Collected data:
────────

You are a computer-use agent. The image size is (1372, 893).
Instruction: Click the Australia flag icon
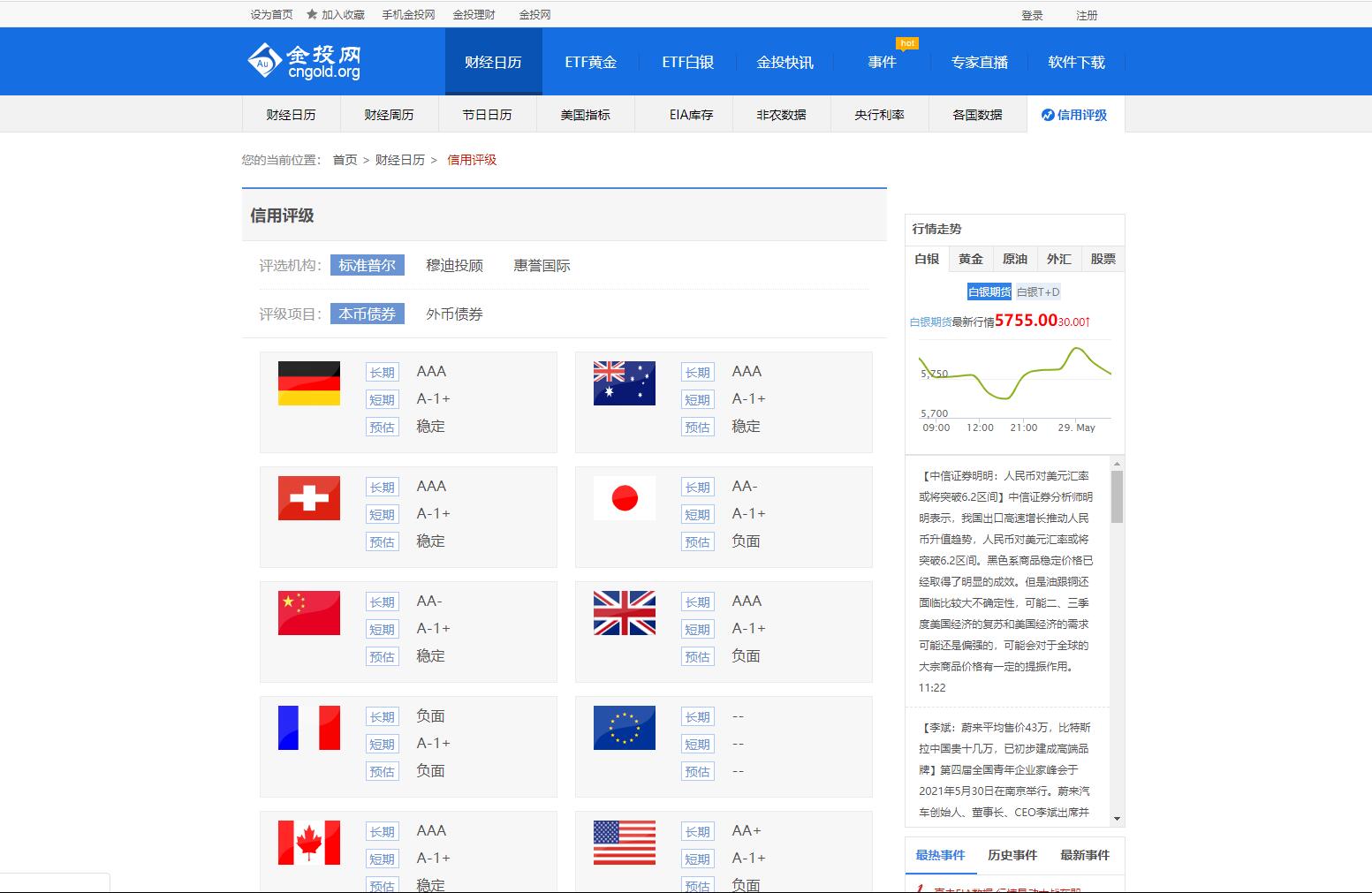625,383
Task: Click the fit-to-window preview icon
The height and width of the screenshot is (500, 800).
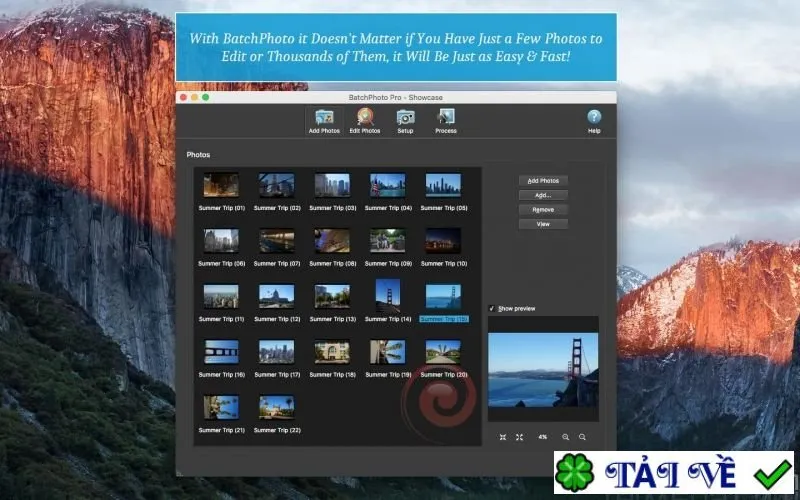Action: coord(503,437)
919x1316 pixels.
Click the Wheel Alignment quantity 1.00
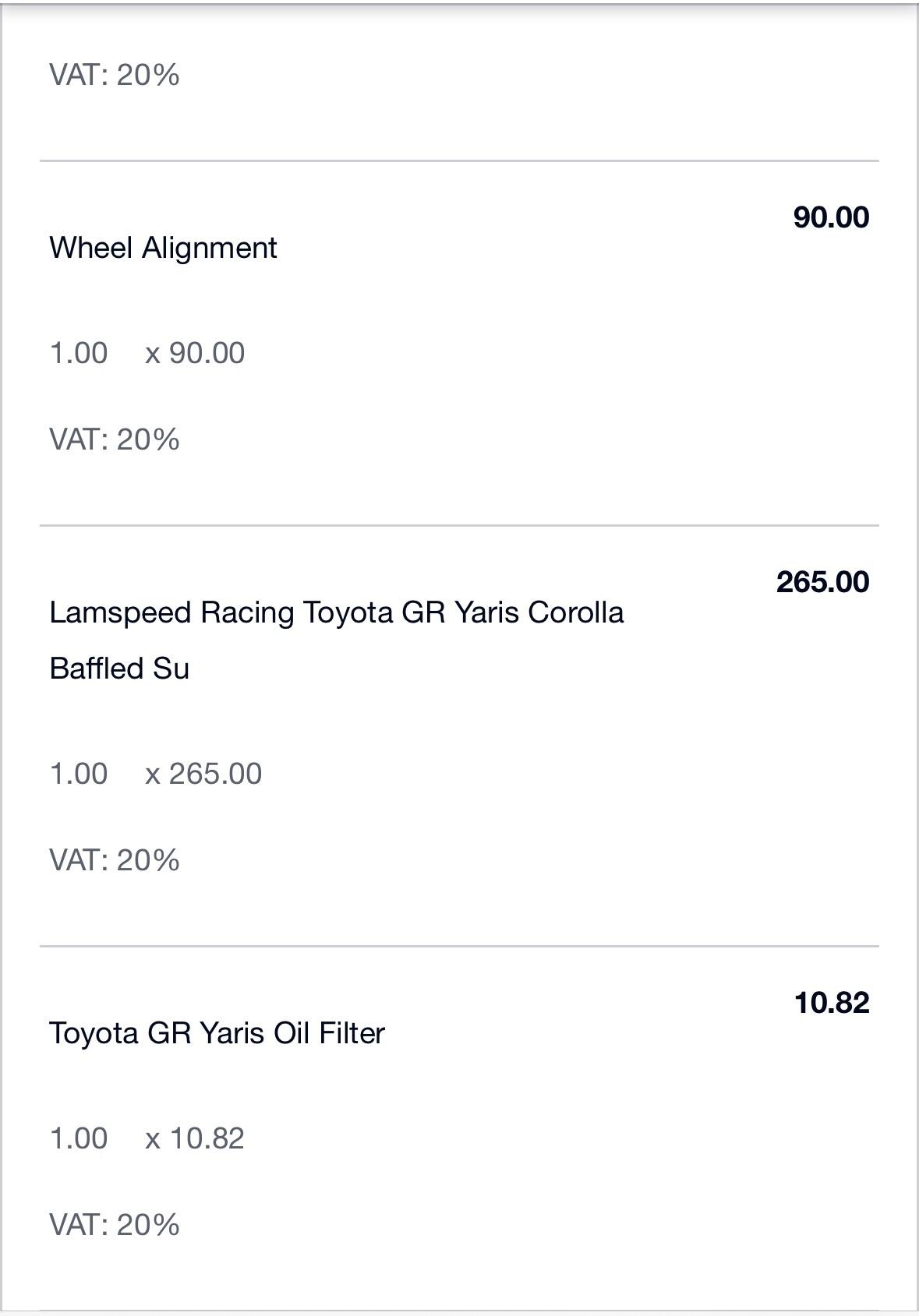point(79,353)
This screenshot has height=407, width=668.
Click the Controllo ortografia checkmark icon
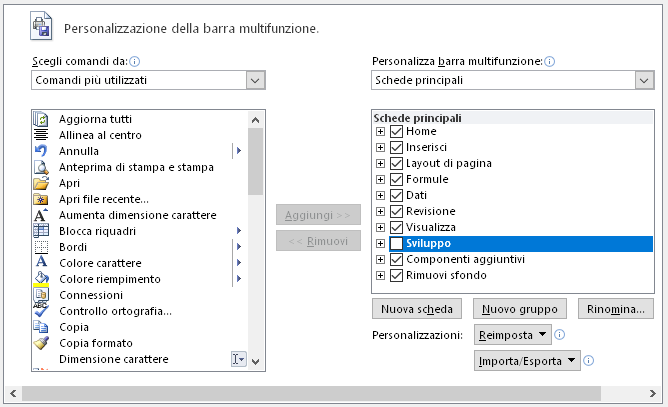pos(41,310)
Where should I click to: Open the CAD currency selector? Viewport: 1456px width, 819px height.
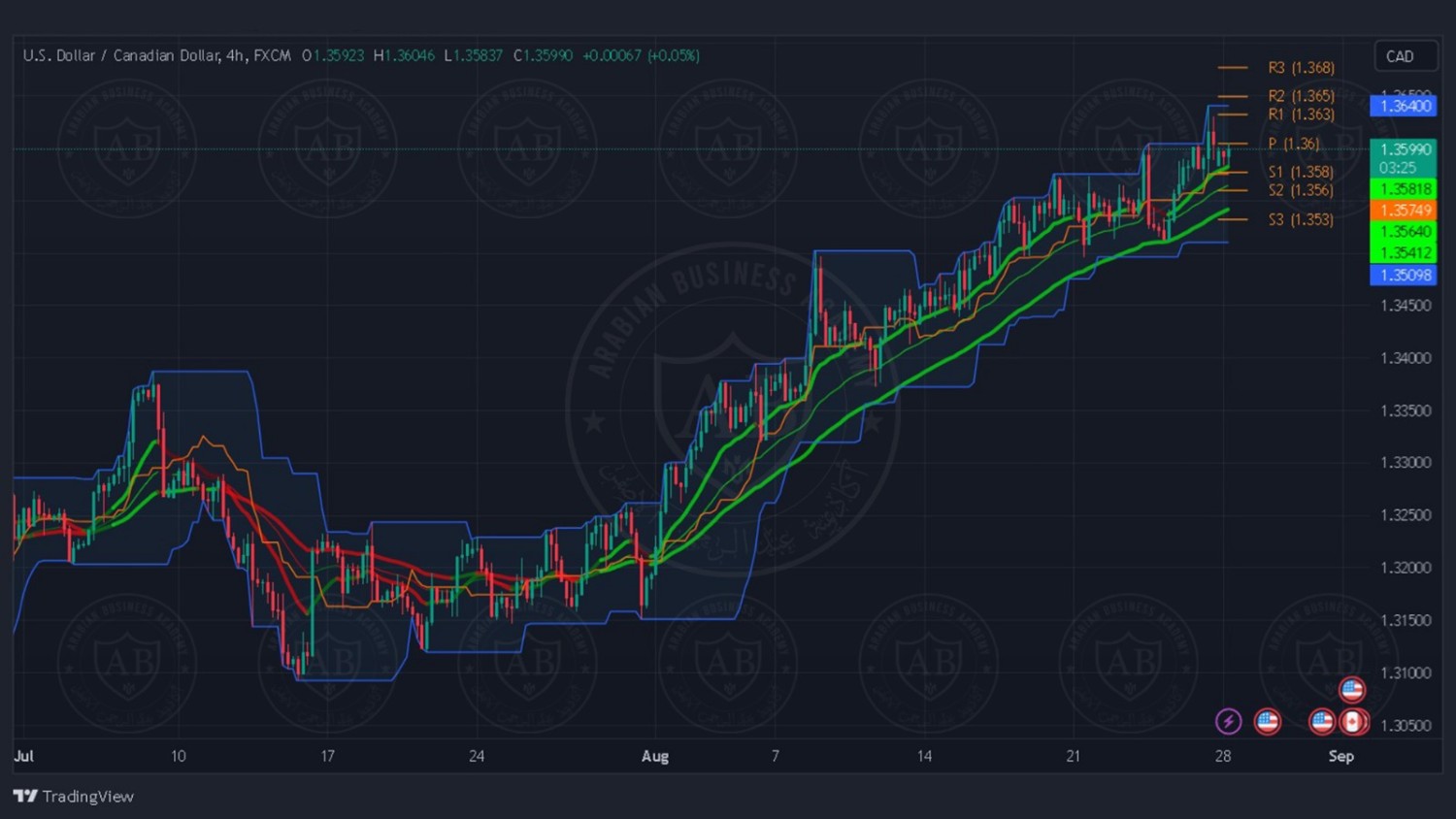coord(1405,56)
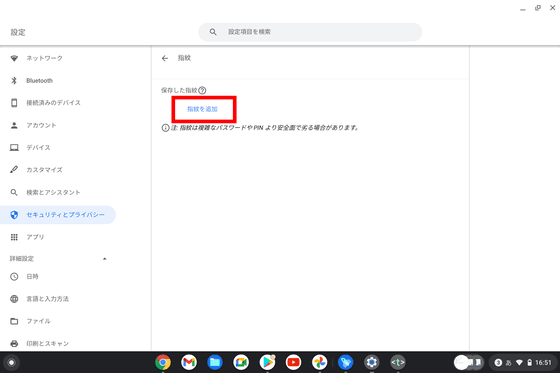The image size is (560, 373).
Task: Click the back arrow next to 指紋
Action: click(165, 58)
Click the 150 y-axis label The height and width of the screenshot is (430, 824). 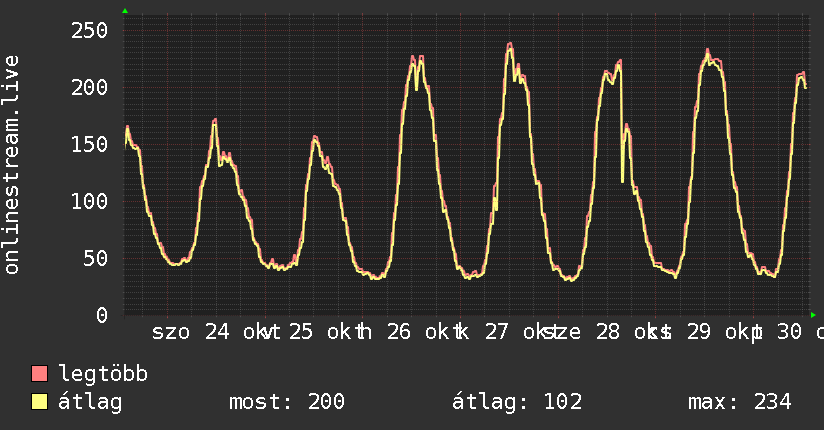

────────

Each line from the one bearing "Instruction: Click the Australia flag icon" through the final line of the records is to be copied exactly, and no pictures are to be included.

Completed task:
Instruction: Click the Australia flag icon
625,383
Task: Click the fit-to-window preview icon
The height and width of the screenshot is (500, 800).
Action: coord(503,437)
919x1316 pixels.
Click the Wheel Alignment quantity 1.00
point(79,353)
This screenshot has height=407, width=668.
Click the Controllo ortografia checkmark icon
pos(41,310)
Where should I click to: Open the CAD currency selector? Viewport: 1456px width, 819px height.
coord(1405,56)
The image size is (560, 373).
Task: Click the back arrow next to 指紋
Action: click(165, 58)
Click the 150 y-axis label The height and width of the screenshot is (430, 824). 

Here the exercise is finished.